#### [Problems to work on]
(A) According to the substring excerpt, what is printed when no string from the array occurs as a substring of str?
(B) Reproduce word for word the stretch of the substring excerpt from "Approach: The given" through "s1, string s2)".
— begin Selected text —
Input: str ="geeksforgeeks", arr[] ={ "forg", "geek", "ek", "dog", "sfor"}
Output: 
forg
geek
ek
sfor
Explanation: The strings "forg", "geek", "ek" and "sfor" occur as a substring in str. Therefore, the required count is 4.

Input: str ="abcd", arr[] ={ "aa", "bb", "cc"}
Output: -1

 

Approach: The given problem is an implementation base problem. It can be solved by iterating over the given array of strings and for each string in arr[], check whether it occurs as a substring of str or not using the algorithm discussed in this article. Maintain a variable that stores If no string exists as a substring. In that case, print -1.

Below is the implementation of the above approach:

C++
// C++ program of the above approach
#include <bits/stdc++.h>
using namespace std;

// Returns true if s1 is substring of s2
int isSubstring(string s1, string s2)
— end Selected text —
— begin Information supplied —
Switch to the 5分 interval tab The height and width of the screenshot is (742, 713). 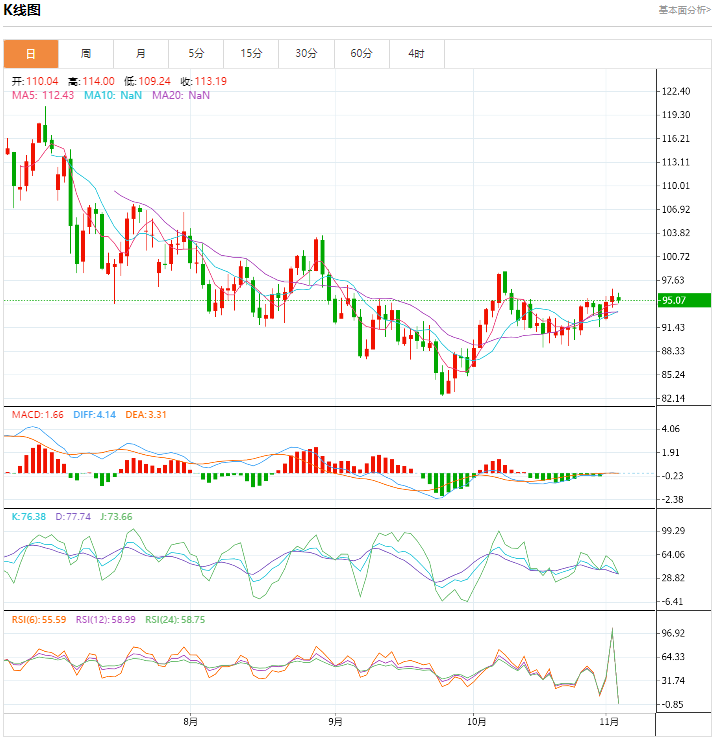(195, 54)
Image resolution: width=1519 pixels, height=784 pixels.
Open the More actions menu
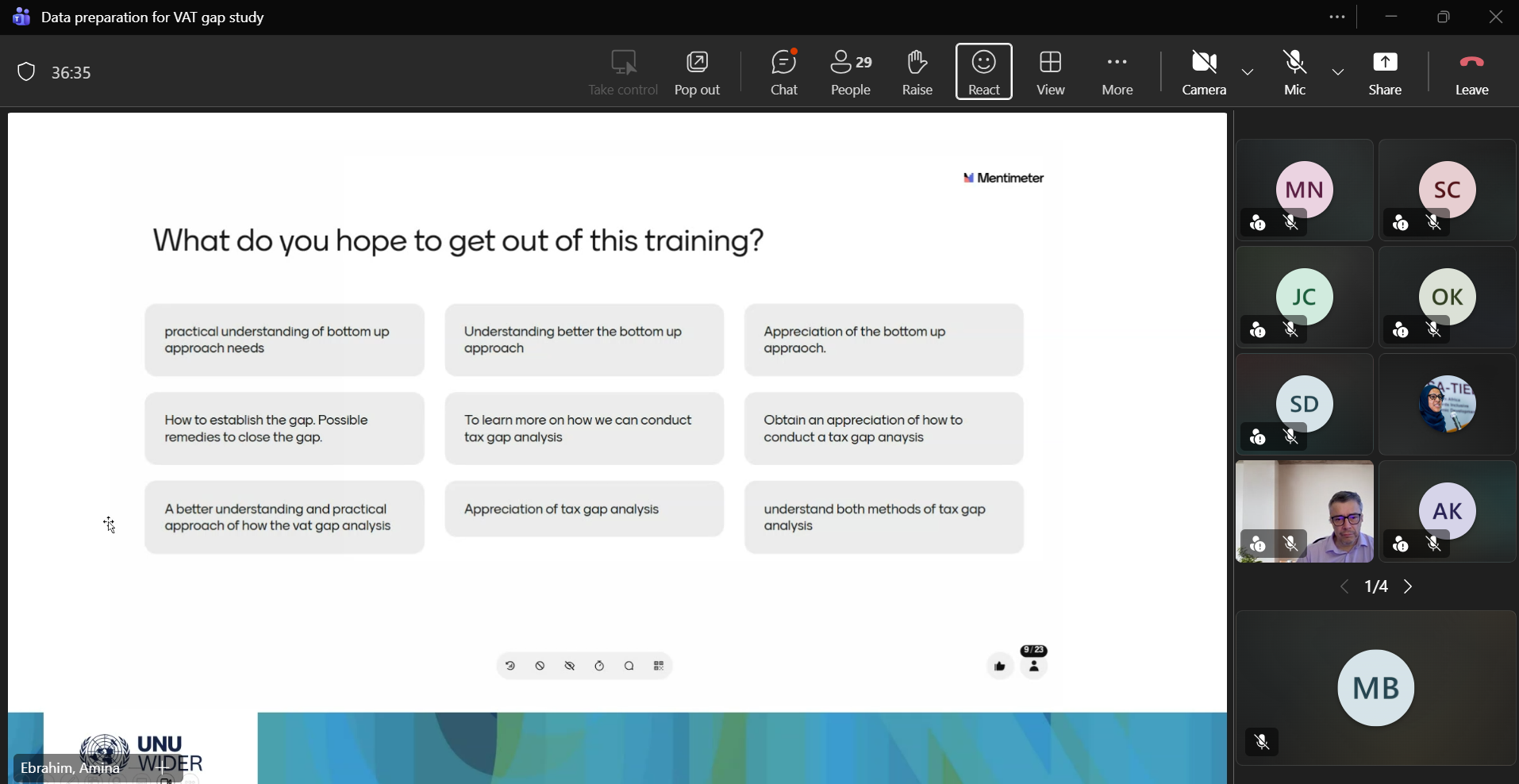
— end Information supplied —
#### [Results in order]
(A) -1

(B)
Approach: The given problem is an implementation base problem. It can be solved by iterating over the given array of strings and for each string in arr[], check whether it occurs as a substring of str or not using the algorithm discussed in this article. Maintain a variable that stores If no string exists as a substring. In that case, print -1.

Below is the implementation of the above approach:

C++
// C++ program of the above approach
#include <bits/stdc++.h>
using namespace std;

// Returns true if s1 is substring of s2
int isSubstring(string s1, string s2)